Ironically, the Griffins head coach lived almost the exact situation when she was a player for the University of Alberta Pandas.

"When I played back in the day, we travelled to UBC and we used to fly in the same day," she explained. "Our flight got so delayed that we literally had to take vans directly to the game and jump out, and the first few girls (hit the ice). We started with 10 players out there, then 12, then 16 and eventually we had a full roster."

In those situations, you'd think it would be advantage home team. But that wasn't the case on Friday night when MacEwan scored the opening goal just 2:23 into the contest.

"Shyla Kirwer actually got the first of her ACAC career and we built from there," said McAlpine. "We had some dips in the first with the girls getting their bus legs out, but we played a relatively consistent 60 minutes."

Which is surprising, given the circumstances.

"The girls, maybe to my surprise, battled the adversity well," said McAlpine. "We had good energy on the bus and made the most out of the situation. It kind of gave them a motivation in a different way."

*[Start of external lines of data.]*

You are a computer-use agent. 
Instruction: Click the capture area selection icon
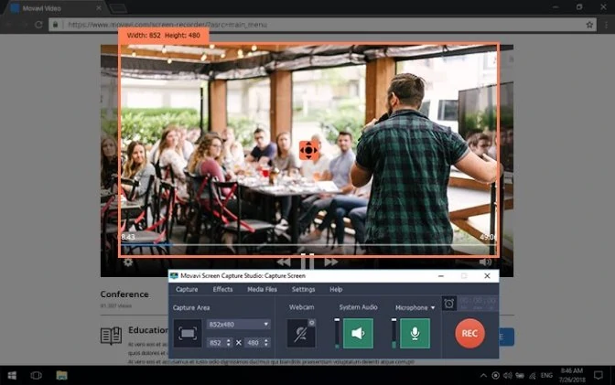(188, 335)
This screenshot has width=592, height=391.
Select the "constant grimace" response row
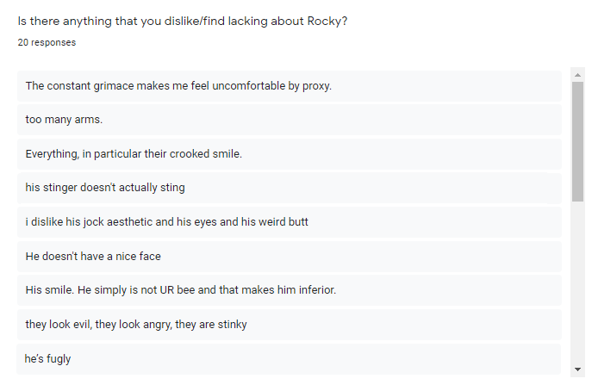tap(289, 86)
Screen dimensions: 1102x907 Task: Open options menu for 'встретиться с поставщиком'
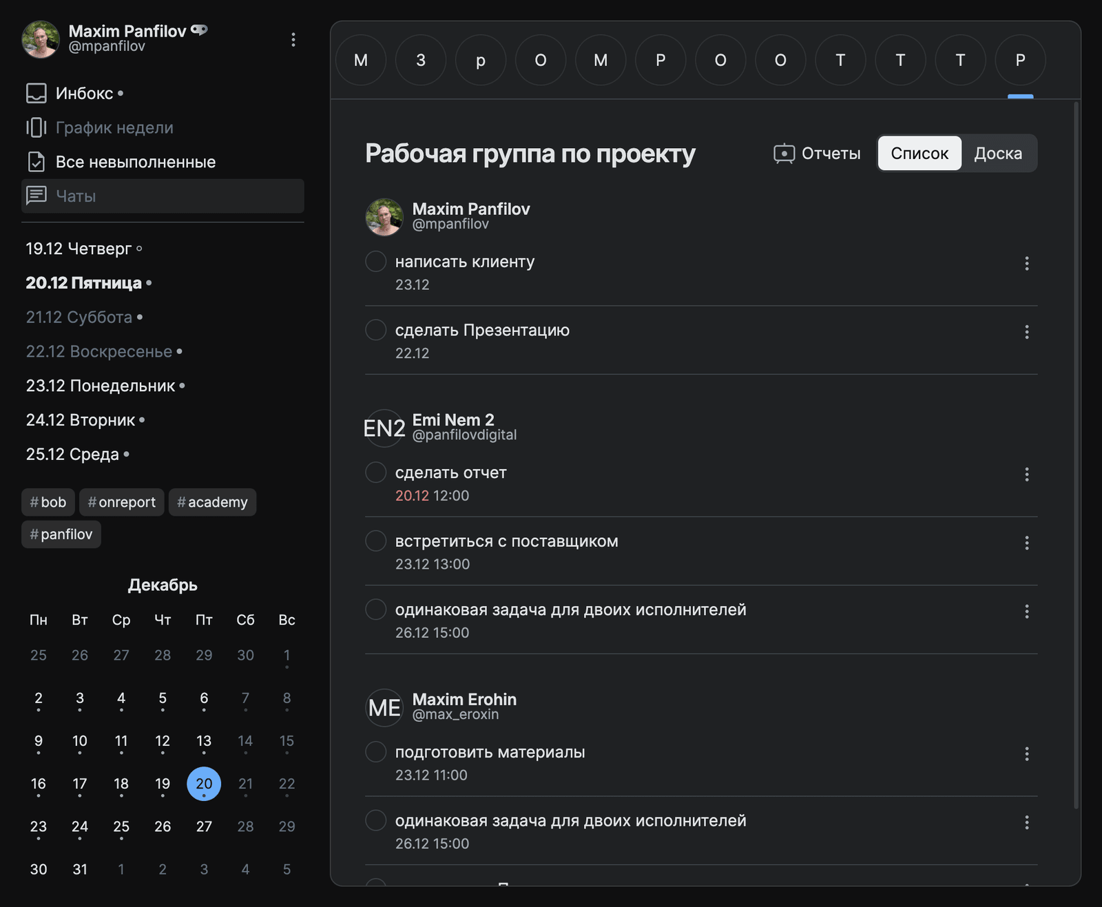[x=1026, y=543]
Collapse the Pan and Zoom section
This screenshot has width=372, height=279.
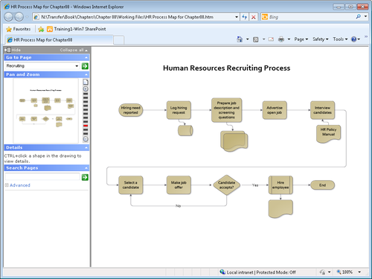[86, 74]
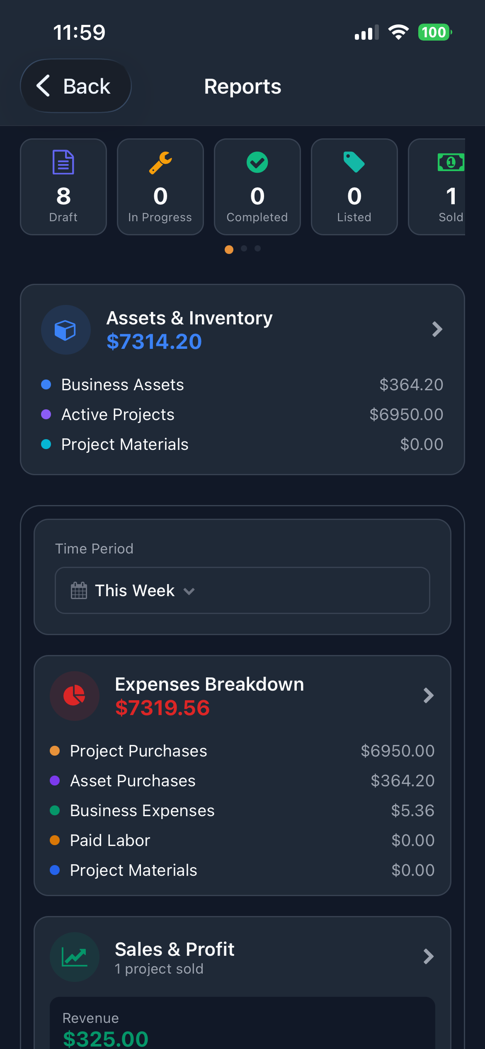
Task: Select the Listed tag icon
Action: 354,162
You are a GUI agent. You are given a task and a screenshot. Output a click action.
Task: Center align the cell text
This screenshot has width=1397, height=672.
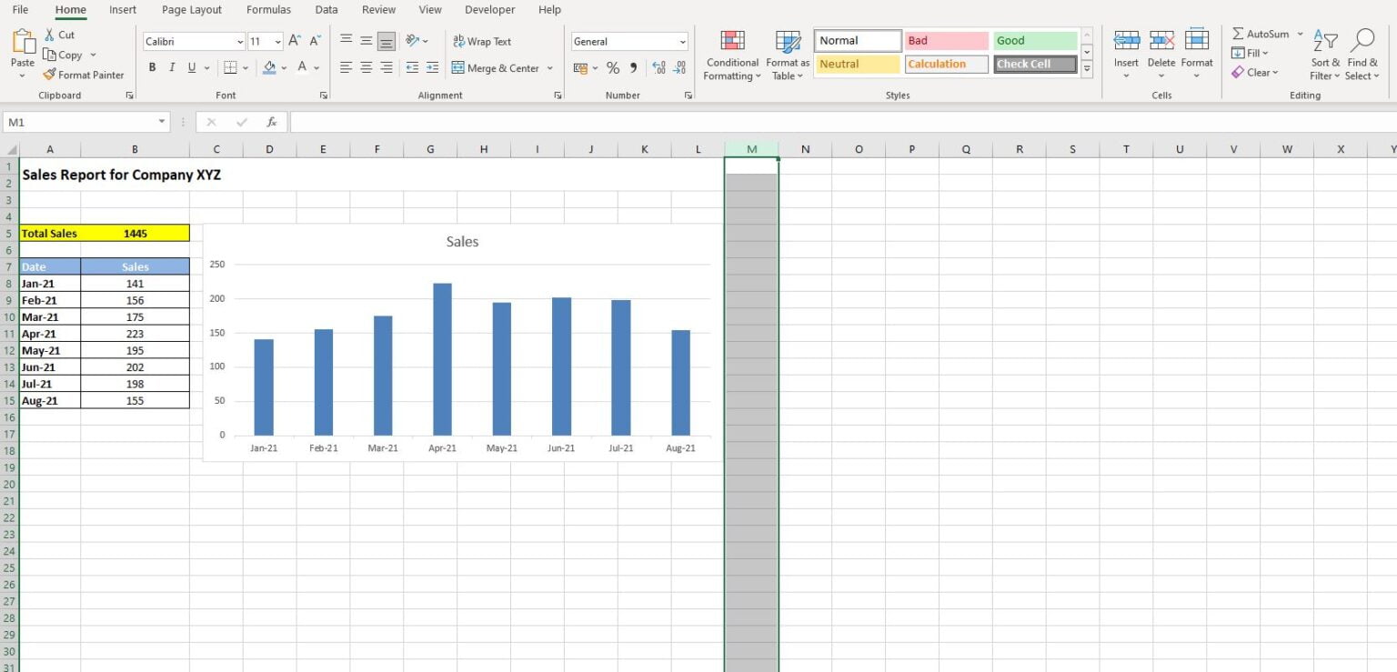tap(366, 66)
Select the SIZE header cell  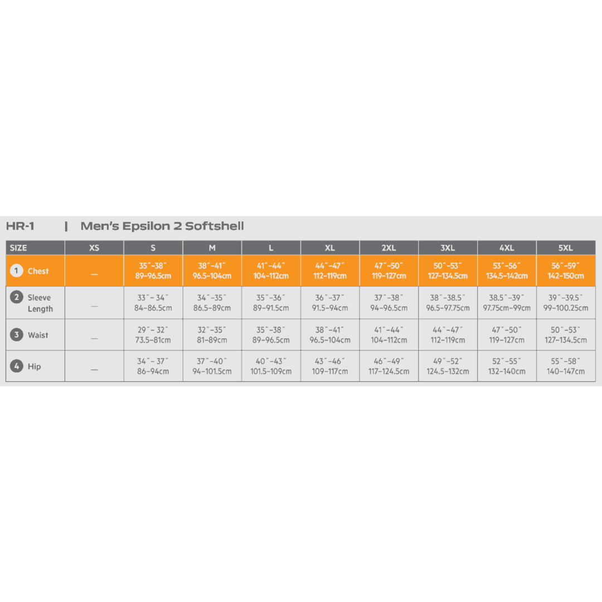click(x=18, y=248)
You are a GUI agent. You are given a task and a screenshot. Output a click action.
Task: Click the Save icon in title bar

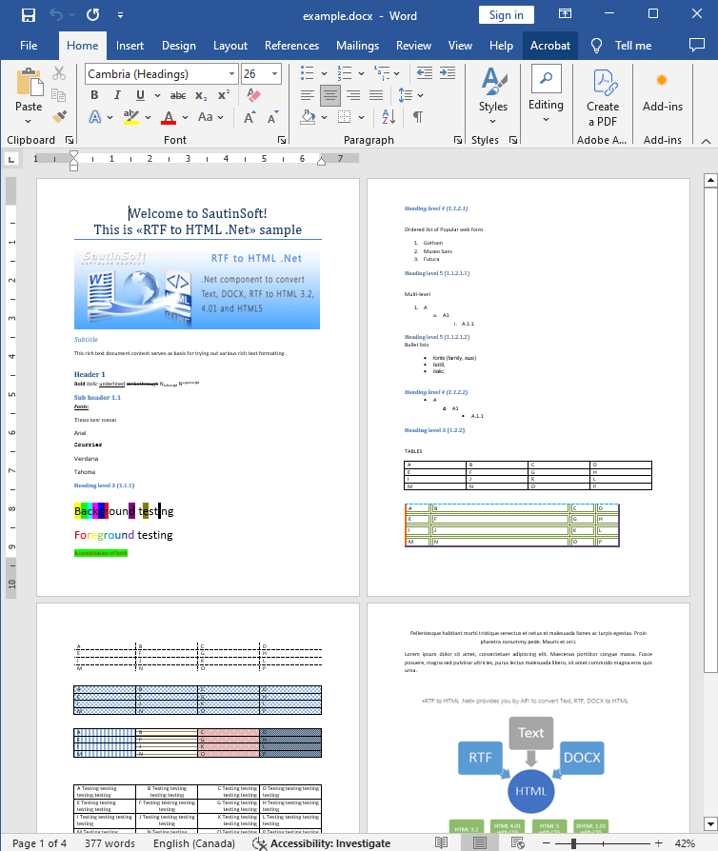29,15
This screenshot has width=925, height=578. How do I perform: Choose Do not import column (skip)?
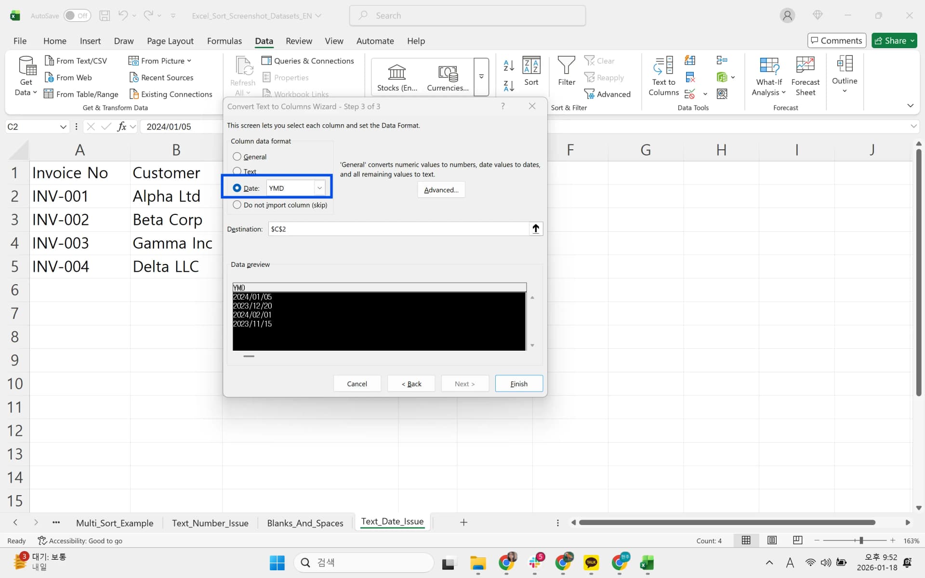[x=237, y=205]
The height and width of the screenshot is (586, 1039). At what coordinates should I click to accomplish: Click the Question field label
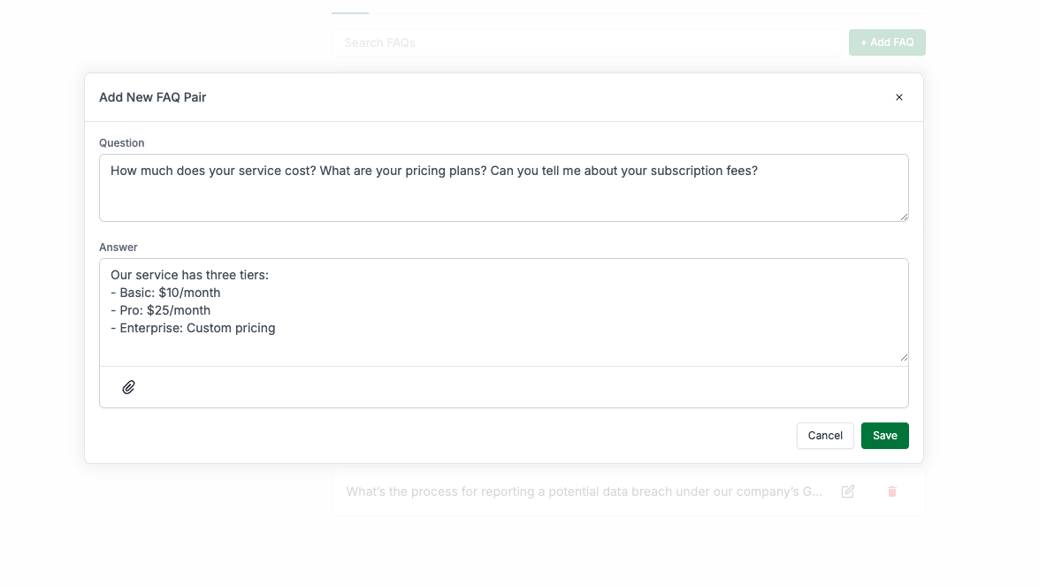tap(121, 142)
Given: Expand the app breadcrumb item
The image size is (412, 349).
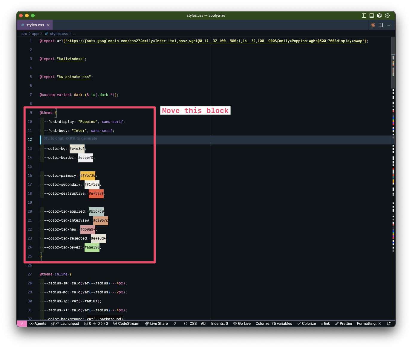Looking at the screenshot, I should pyautogui.click(x=35, y=33).
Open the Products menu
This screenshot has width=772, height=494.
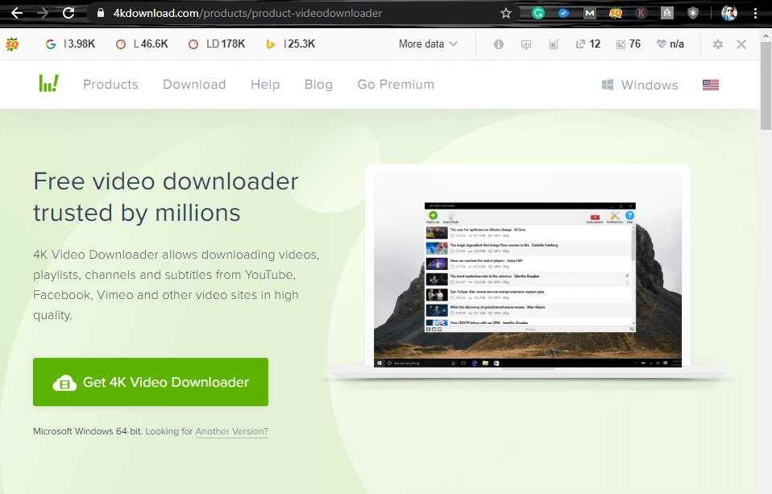[x=110, y=84]
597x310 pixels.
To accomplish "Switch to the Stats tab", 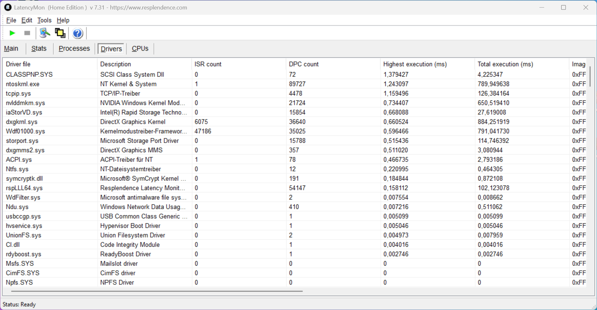I will (x=39, y=49).
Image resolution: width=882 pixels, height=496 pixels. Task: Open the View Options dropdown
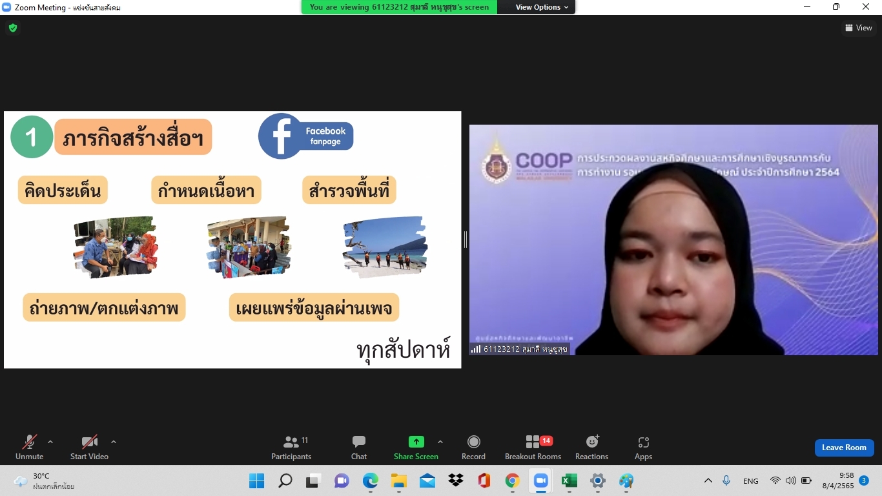click(542, 7)
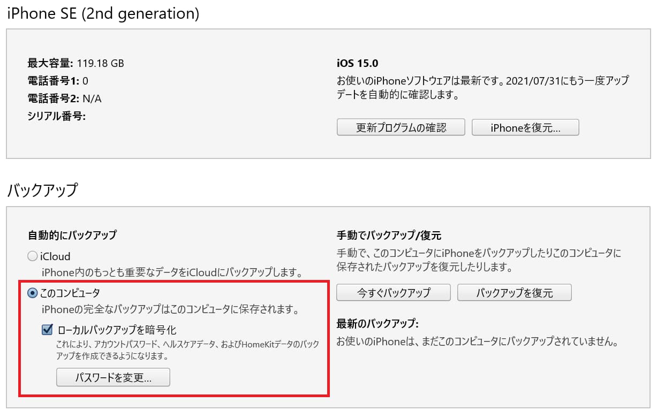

Captain Nikki Reimer had two goals and two assists to pace the Griffins – including a sublime short-handed breakaway goal in the second period that ended with the puck under the bar.

"She was excellent," said McAlpine. "I wouldn't necessarily label her as a natural goal scorer, but she works so hard. She stays on top of pucks, keeps battling. Her second goal was a great example of that – just kept fighting in front of the net and was able to bat it away.

"Her first goal actually looked like a natural goal-scorer's goal. She picked off a pass on their powerplay and sprinted in on a breakaway goal short-handed and roofed it bar down. That was a really nice goal."

Chantal Ricker, Amanda Murray and Shyla Jans also had power-play goals as the Griffins were unconscious with the man advantage, going 4-for-9.

"I think our special teams are a huge factor for us and we actually talked about that heading into the weekend: SAIT is a highly-penalized team," said McAlpine. "We thought if we were able to capitalize on special teams we'd come out with a win."

Kelsey Patterson and Lexie Shumate had power-play markers for the Trojans.

Sandy Heim stopped 19 shots for the victory, while Kaylin Schellenberg had 28 saves in the SAIT net.

MacEwan (9-2-0-0) will host SAIT (1-10-0-0) in the series rematch on Saturday (6 p.m., Downtown Community Arena).